* **Things to do**
1/ How would you translate this sentence from the divorce advice into Spanish: "They want to make sure you are seriously in need of the assistance before they hand it out."
2/ Could you copy the divorce advice word for word, from "You need to be honest with him" to "messy divorce syndrome."?

Get a lawyer. Consultation should be free.
Get advice from him/her. Write it down. go in w/your list of questions.
go see the lawyer right away.
If you sign something, put in there what you want too.
Then you need to get it notarized for it to matter.
Ask the lawyer about this.
Look for housing and save any $ you do have for the down payment.
Take only what is your from the house.
Be cordial w/him. Don't try to do anything to irritate him.
Call Human Services now to see what if anything you can apply for .
Food stamps?
Think ahead, be calm. I wish you luck! I'm sorry you are going through this.

G.T.

answers from Washington DC on

You need to be honest with him and yourself. Tell him that you would LOVE to keep this cheap and easy but KNOW that it can totally take a turn for the worst so you will be applying for assistance and you will be seeking legal advice. If he thinks you arent, and he gets papers in the mail, he will just get mad and that begins the whole messy divorce syndrome.
Social services is going to ask you if he's giving you money and how much? If you decide to lie, be careful. You need to be honest with them. They will also want all of his contact info because they will try to go after the money owed to them once they find out he's working. In California you pretty much have to either be in a shelter or in an existing home where you are about to be evicted, or if youre in a home staying with fam or friends where there are already too many people to bedrooms ratio before you can get emergency aid. They don't make it easy. They want to make sure you are seriously in need of the assistance before they hand it out. This is called the "system", you will have to learn how to play it.
Good luck.
I hope you can fix your marriage, it's easier than finishing breaking it.

* **Information supplied**
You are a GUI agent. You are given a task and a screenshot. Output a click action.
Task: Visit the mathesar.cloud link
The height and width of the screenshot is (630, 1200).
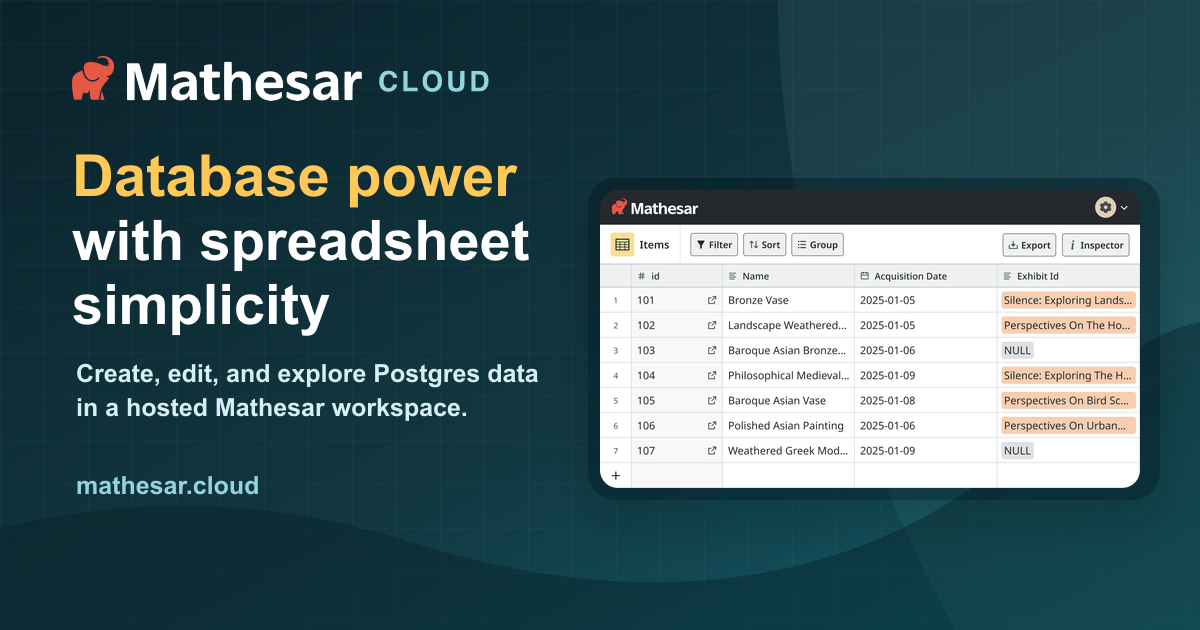click(x=168, y=486)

* **Solutions per task**
1/ Quieren asegurarse de que realmente necesitas la ayuda antes de entregártela.

2/
You need to be honest with him and yourself. Tell him that you would LOVE to keep this cheap and easy but KNOW that it can totally take a turn for the worst so you will be applying for assistance and you will be seeking legal advice. If he thinks you arent, and he gets papers in the mail, he will just get mad and that begins the whole messy divorce syndrome.